Mountain lion deaths increasing near Santa Monica Mountains
The apparent cause of her death was rodenticide poisoning-which has killed at least two other mountain lions and multiple coyotes, according to the National Park Service. They have the symptoms of been bitten with an grown-up stack major.
Park officials Friday announced the deaths of three young mountain lions found in the Santa Monica Mountains. The couple of known de lys were referenced here along with society before.
“If you’re a mountain lion in the Santa Monica Mountains, this is just not an easy place to grow up”, said Seth Riley, a wildlife ecologist for the National Park Service.
P-34 found dead near Point Mugu State Park.
Survival rates for adults seem to be reasonably good, but the inability to get out of or into the range has led to inbreeding, low genetic diversity and lions killing other lions. One of these kittens was named P-43 and the other was a sibling that researchers had no previous knowledge about until their bodies were discovered.
“Based on the preliminary results of a necropsy, which showed significant amounts of free blood in her chest cavity and around her heart, it appears that she died as a result of rodenticide poisoning”, according to Ranger Kate Kuykendall.
P-34 had been photographed last December lounging under a trailer in a mobile home park in Newbury Park and walking in a nearby backyard.
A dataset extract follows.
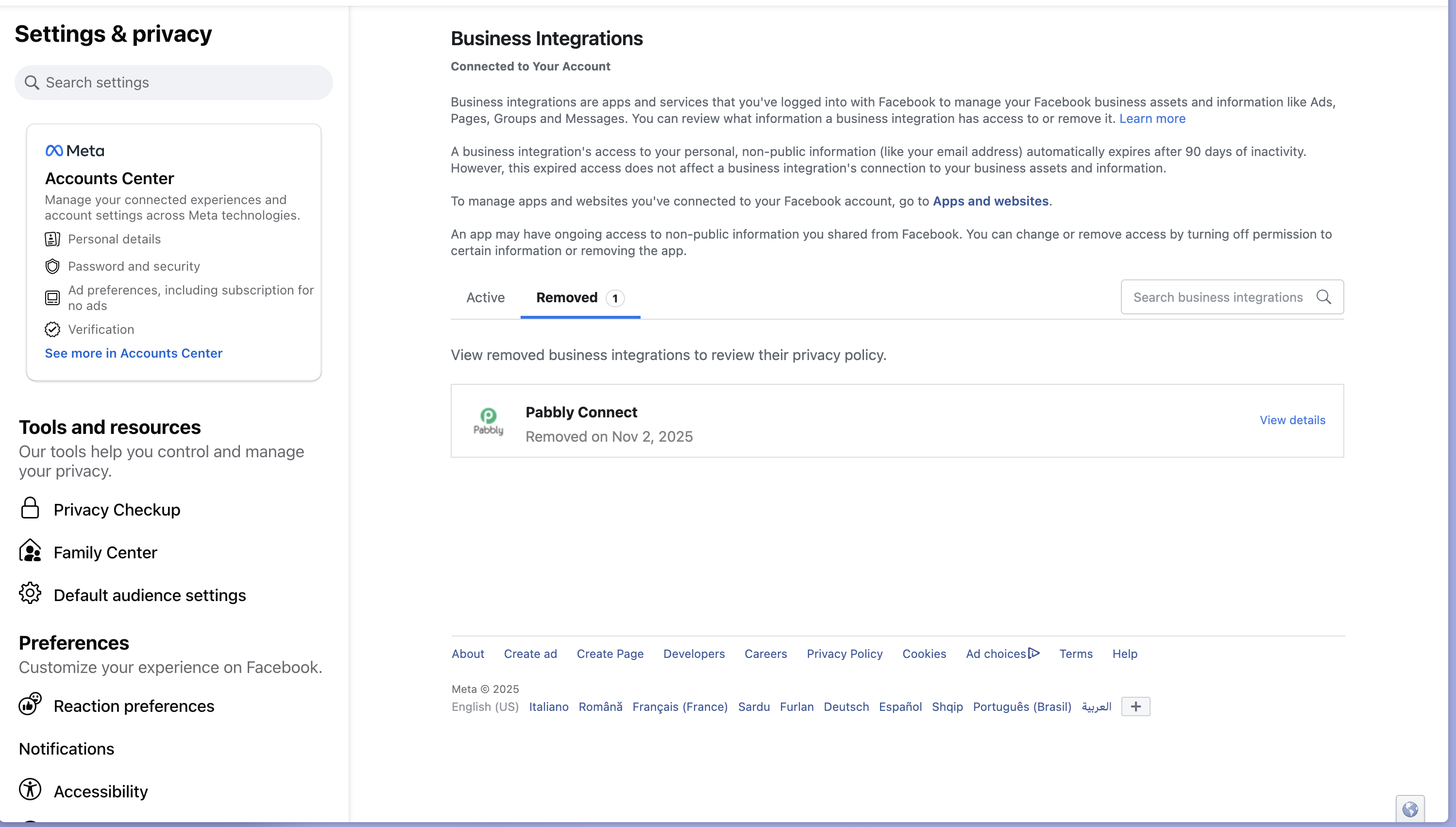Focus the Search settings field
The image size is (1456, 827).
tap(174, 83)
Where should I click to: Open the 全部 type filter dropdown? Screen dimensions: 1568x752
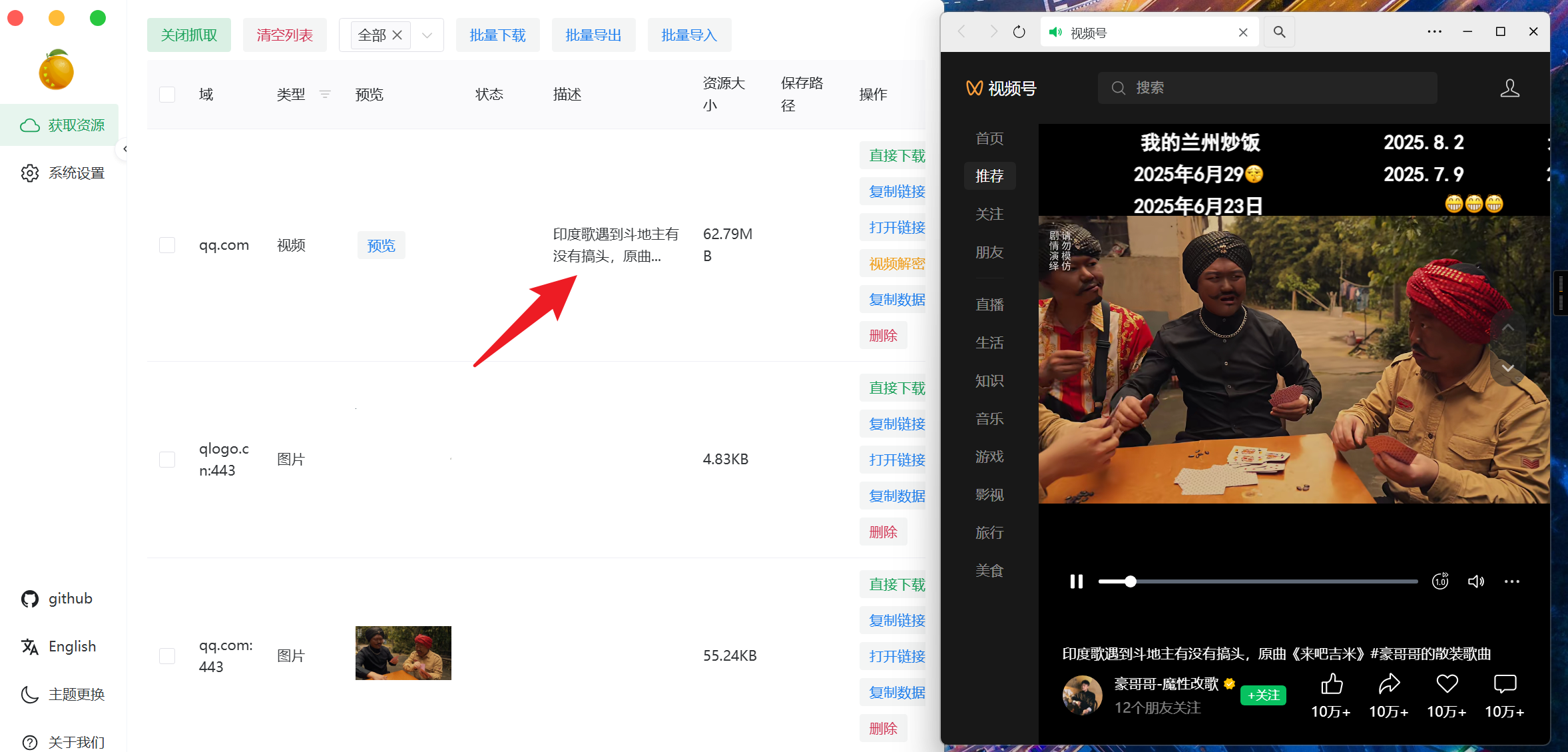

For 13 years, researchers with the park service have studied mountain lions that live in the hills of Ventura and Los Angeles counties. P-34’s sibling, P-32, was struck and killed by a auto on the I-5 Freeway in August after venturing out of the Santa Monica Mountains. The two kittens were only three months old.
The two kittens were only three months old and had been consumed by another animal, the Park Service stated.
The biggest threat to lion persistence in the Santa Monica Mountains is the loss and fragmentation of habitat by roads and urban development, according to National Park Service. The objective of the study is to determine how they survive in an increasingly urbanized environment.